_Work task_. Lines that contain "image" are to be copied from the material, every one of them.

_Records supplied_.

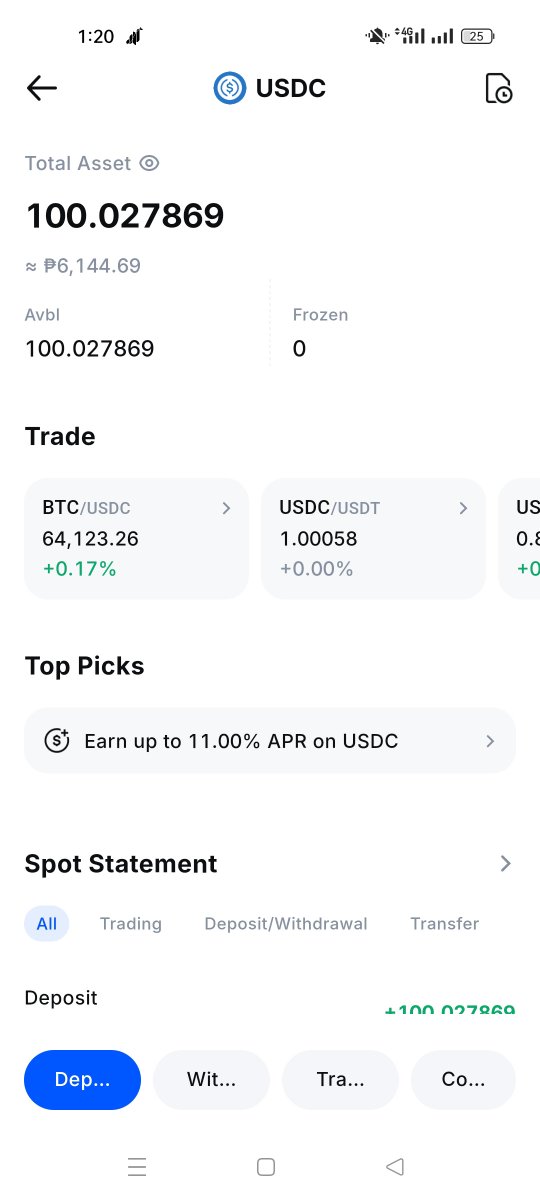Switch to the Trading tab

131,923
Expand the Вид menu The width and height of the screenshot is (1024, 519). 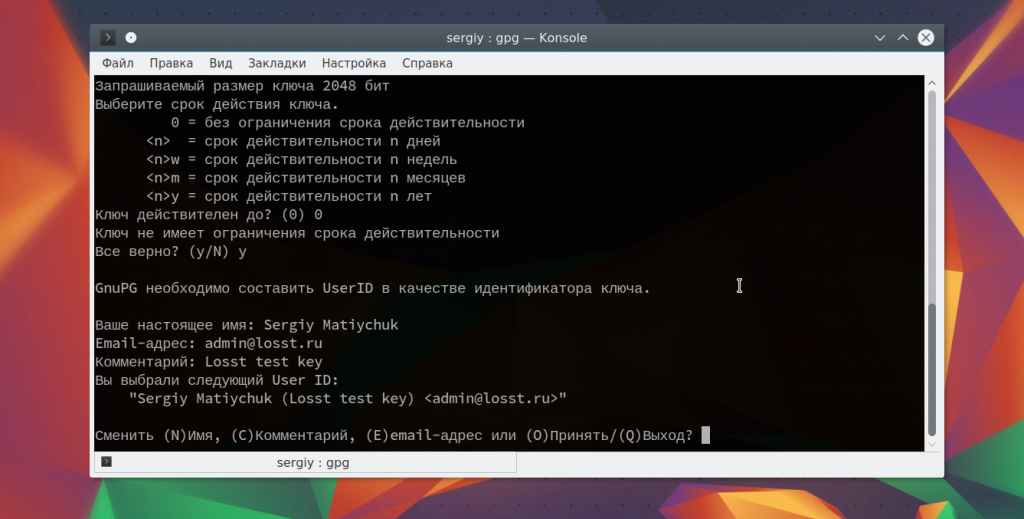pyautogui.click(x=220, y=63)
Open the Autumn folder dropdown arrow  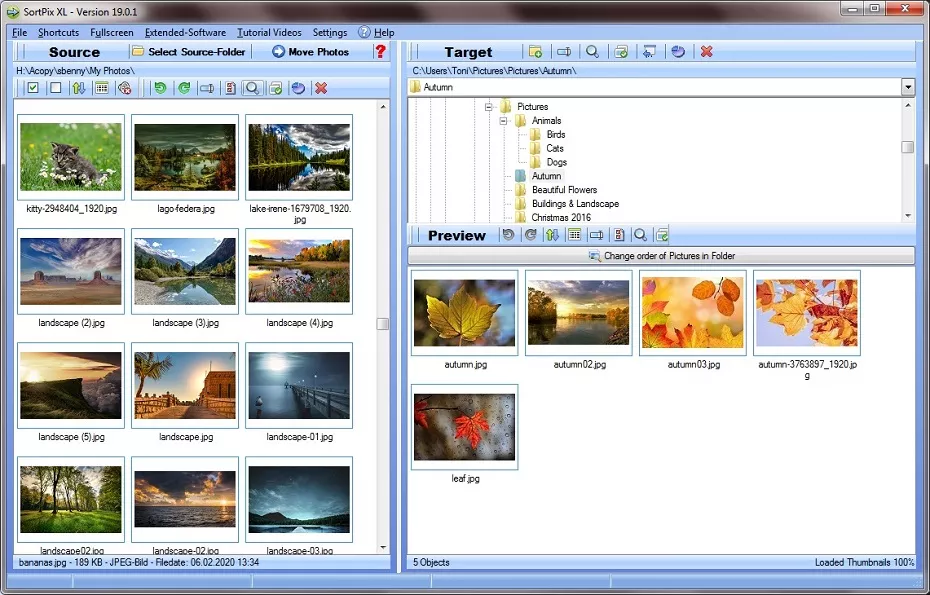pos(907,87)
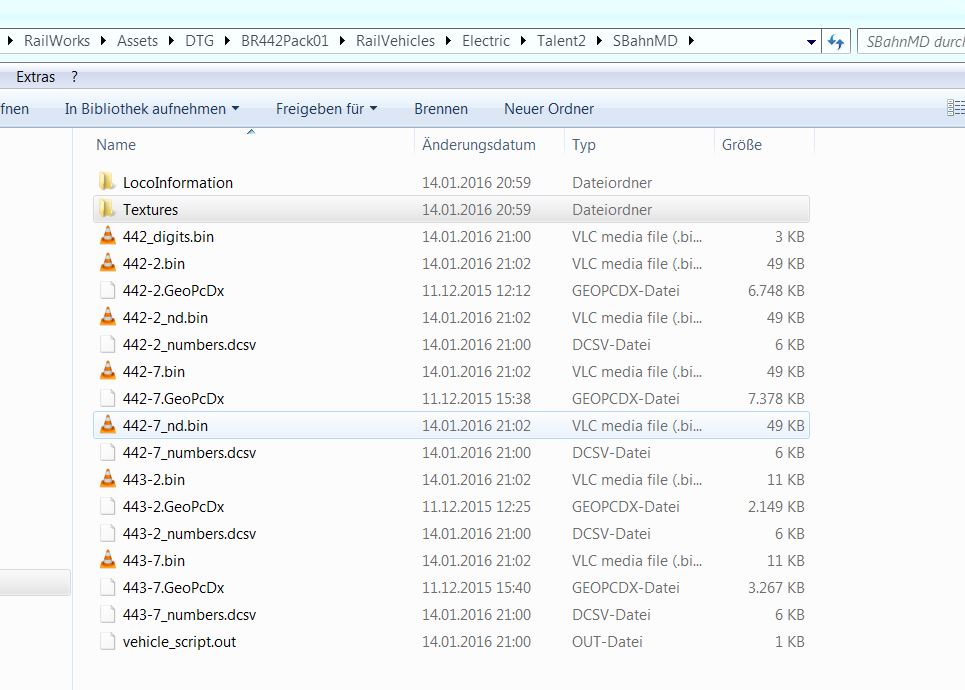The width and height of the screenshot is (965, 690).
Task: Click the SBahnMD search input field
Action: pyautogui.click(x=910, y=42)
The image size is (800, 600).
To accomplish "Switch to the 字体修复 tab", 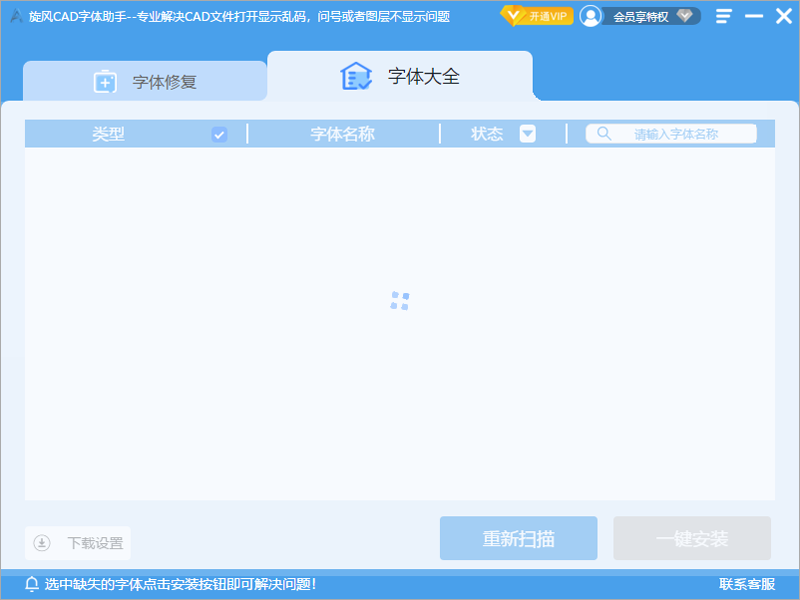I will pyautogui.click(x=145, y=78).
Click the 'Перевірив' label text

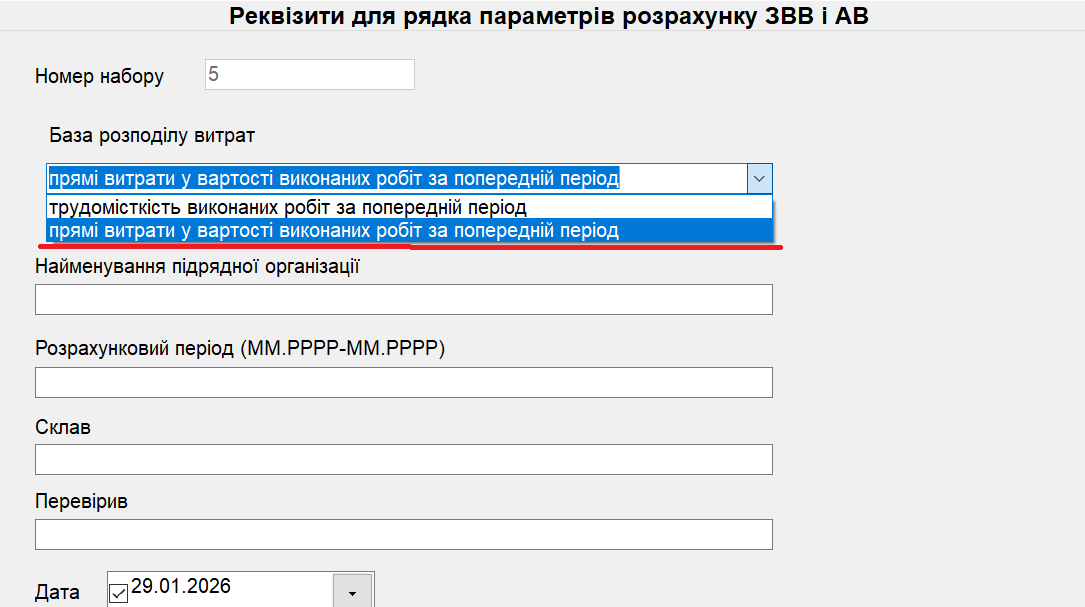pos(81,501)
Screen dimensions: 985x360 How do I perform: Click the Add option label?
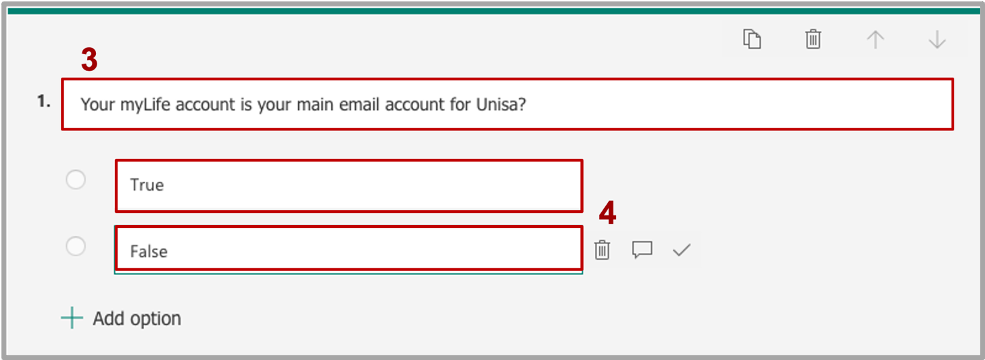pyautogui.click(x=137, y=319)
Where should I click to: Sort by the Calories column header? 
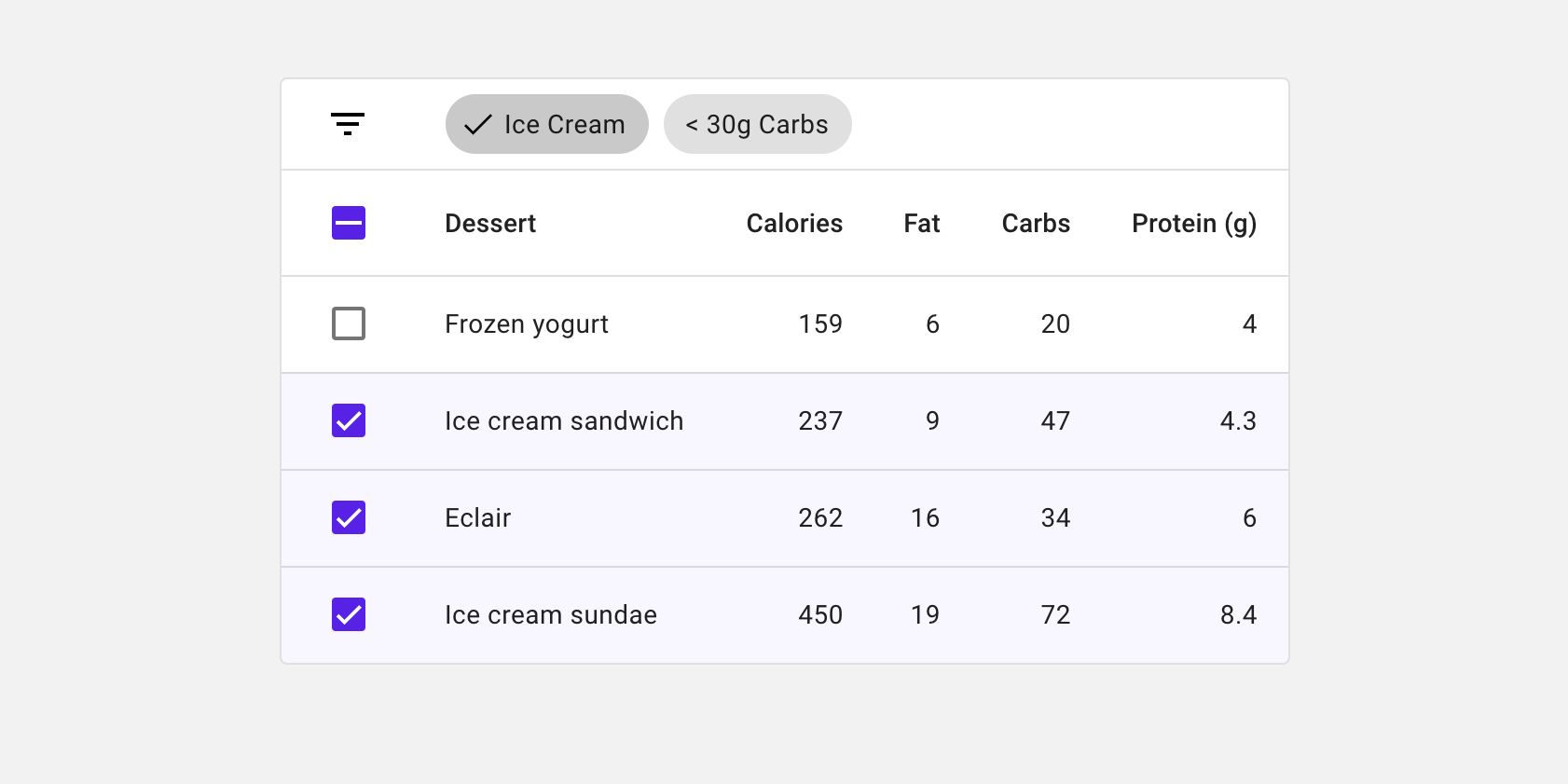click(794, 224)
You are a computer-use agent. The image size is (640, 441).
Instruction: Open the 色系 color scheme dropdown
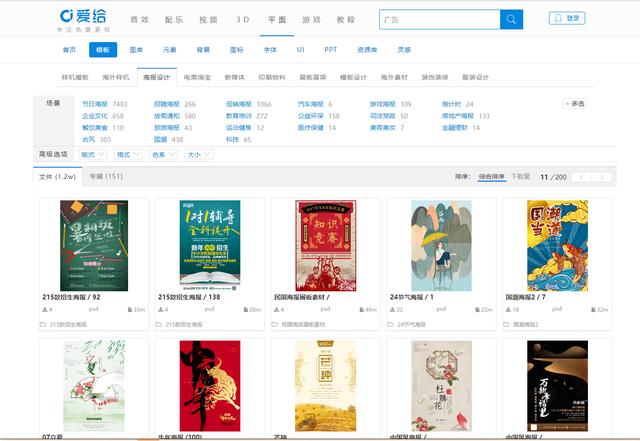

_Answer space_.
The image size is (800, 600).
You are a computer-use agent. The image size is (640, 441).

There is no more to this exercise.